This work addresses the challenge of 3D lesion segmentation, which typically relies on costly, pixel-level annotations, by leveraging the abundant yet underutilized coarse annotations—such as arrows and lines—routinely present in clinical PACS systems. The authors propose a novel paradigm termed "opportunistic promptable segmentation" and introduce SAM2CT, a model extending the SAM2 architecture with a prompt encoder that accepts arrow and line inputs, alongside a memory-conditioned mechanism tailored for 3D medical imaging. Evaluated on public datasets, SAM2CT achieves Dice scores of 0.649 and 0.757 using arrows and lines as prompts, respectively. In a clinical evaluation on 60 GSPS cases, 87% of the segmentations were rated by radiologists as acceptable or requiring only minor adjustments, demonstrating strong zero-shot generalization capabilities.

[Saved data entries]

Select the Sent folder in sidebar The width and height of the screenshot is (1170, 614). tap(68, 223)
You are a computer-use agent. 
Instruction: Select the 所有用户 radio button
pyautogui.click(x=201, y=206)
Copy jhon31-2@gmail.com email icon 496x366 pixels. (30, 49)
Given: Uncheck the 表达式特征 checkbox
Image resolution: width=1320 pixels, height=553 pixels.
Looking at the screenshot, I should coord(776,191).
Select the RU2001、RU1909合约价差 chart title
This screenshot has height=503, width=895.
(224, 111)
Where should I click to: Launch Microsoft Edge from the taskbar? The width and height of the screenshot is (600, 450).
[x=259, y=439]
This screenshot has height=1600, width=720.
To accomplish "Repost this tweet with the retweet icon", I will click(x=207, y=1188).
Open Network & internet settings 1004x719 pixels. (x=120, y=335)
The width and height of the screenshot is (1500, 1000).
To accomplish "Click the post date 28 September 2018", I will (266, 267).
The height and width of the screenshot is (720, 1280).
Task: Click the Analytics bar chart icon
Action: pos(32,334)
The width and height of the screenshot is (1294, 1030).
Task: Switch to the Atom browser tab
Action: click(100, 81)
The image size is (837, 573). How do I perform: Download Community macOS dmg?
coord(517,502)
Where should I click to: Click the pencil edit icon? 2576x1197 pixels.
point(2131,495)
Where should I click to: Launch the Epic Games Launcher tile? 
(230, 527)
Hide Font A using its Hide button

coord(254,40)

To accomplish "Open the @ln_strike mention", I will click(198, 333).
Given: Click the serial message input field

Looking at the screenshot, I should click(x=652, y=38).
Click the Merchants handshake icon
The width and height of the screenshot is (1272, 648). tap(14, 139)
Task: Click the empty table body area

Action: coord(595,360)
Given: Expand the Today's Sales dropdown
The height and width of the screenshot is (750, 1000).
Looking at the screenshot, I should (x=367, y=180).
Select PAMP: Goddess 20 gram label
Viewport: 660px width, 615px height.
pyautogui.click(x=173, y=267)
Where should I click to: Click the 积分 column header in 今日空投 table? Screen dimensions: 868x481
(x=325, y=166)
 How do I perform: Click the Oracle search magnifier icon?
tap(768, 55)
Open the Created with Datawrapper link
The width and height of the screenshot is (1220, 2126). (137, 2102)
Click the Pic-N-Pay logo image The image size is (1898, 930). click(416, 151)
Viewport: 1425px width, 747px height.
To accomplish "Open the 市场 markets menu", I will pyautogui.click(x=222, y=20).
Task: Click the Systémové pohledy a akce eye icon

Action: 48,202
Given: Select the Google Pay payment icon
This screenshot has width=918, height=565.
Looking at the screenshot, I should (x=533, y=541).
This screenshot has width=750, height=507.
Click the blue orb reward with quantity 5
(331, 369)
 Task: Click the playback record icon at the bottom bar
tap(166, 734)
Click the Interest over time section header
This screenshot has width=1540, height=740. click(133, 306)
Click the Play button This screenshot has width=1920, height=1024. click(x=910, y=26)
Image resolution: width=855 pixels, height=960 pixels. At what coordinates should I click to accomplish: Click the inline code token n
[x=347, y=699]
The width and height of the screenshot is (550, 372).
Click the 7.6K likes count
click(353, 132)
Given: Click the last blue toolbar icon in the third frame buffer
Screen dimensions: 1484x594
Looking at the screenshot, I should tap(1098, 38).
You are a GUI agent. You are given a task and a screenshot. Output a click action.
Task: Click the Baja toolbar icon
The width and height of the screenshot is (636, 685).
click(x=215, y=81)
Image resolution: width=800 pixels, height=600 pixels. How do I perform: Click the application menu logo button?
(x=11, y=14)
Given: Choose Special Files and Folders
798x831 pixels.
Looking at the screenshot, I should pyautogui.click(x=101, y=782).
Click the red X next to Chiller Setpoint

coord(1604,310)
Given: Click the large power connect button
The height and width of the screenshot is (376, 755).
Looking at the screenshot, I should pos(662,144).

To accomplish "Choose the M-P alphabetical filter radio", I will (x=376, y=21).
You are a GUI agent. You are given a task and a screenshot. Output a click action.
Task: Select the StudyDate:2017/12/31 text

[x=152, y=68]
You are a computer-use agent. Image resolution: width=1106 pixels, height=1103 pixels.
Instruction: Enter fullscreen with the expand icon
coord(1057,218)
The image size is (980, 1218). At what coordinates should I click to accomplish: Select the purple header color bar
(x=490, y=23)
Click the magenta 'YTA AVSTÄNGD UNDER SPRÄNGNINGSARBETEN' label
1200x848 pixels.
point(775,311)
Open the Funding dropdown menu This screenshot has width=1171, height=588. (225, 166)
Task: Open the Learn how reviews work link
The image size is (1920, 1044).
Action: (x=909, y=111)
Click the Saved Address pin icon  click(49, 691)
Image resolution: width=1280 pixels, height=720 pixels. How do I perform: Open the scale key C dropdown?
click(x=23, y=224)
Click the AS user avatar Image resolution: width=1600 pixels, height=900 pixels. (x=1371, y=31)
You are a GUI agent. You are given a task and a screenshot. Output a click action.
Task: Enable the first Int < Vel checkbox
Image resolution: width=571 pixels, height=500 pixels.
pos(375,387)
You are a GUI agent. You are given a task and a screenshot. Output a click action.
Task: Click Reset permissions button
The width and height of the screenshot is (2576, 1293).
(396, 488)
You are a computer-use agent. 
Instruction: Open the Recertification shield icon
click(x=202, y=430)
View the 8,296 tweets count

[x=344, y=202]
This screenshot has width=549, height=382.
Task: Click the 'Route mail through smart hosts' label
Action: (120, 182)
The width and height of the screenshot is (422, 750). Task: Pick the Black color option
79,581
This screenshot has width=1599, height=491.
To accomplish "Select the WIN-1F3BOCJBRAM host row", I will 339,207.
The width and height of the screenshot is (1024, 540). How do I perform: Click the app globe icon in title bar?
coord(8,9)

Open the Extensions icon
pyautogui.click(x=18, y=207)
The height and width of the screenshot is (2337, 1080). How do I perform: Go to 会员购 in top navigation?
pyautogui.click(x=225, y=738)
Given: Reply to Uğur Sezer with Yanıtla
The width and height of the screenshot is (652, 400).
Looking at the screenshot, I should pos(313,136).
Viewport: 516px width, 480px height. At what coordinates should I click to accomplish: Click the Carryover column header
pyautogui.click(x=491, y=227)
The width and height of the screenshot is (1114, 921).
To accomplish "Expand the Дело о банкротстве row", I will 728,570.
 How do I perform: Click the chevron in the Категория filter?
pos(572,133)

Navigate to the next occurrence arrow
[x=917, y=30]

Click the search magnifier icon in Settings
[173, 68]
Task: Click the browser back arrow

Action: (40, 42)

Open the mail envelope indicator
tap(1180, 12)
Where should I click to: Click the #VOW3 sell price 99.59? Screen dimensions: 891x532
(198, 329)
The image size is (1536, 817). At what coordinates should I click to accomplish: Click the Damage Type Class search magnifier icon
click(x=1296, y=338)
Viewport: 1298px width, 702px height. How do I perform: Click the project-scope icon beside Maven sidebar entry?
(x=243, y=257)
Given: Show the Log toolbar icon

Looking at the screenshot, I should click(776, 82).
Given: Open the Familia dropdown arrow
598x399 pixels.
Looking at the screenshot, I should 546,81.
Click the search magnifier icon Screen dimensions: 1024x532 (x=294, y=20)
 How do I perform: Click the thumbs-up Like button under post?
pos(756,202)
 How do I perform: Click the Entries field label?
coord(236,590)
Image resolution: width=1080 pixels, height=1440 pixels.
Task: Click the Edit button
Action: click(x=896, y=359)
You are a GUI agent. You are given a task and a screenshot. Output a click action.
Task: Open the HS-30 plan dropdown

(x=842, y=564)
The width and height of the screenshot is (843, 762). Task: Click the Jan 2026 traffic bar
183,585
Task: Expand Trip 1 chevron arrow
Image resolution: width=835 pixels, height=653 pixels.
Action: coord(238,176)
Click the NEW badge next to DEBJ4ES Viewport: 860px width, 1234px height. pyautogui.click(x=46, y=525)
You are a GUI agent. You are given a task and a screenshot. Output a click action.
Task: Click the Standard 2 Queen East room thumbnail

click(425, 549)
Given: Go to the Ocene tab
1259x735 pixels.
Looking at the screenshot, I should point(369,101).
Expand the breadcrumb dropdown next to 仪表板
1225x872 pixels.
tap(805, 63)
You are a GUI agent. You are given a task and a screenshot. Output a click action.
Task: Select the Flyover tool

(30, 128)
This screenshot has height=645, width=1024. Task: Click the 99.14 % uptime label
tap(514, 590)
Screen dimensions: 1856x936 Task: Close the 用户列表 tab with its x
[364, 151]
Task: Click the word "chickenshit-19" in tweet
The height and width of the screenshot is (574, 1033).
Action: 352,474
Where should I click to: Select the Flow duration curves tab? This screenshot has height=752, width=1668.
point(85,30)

=== EXERCISE REQUIREMENTS ===
Answer these questions from the SAM2CT text.
(a) What name do the authors give their proposed paradigm?
(b) What Dice score does SAM2CT reach with lines as prompts?
(c) How many GSPS cases were used in the clinical evaluation?

=== WRITTEN ANSWER ===
(a) Opportunistic promptable segmentation
(b) 0.757
(c) 60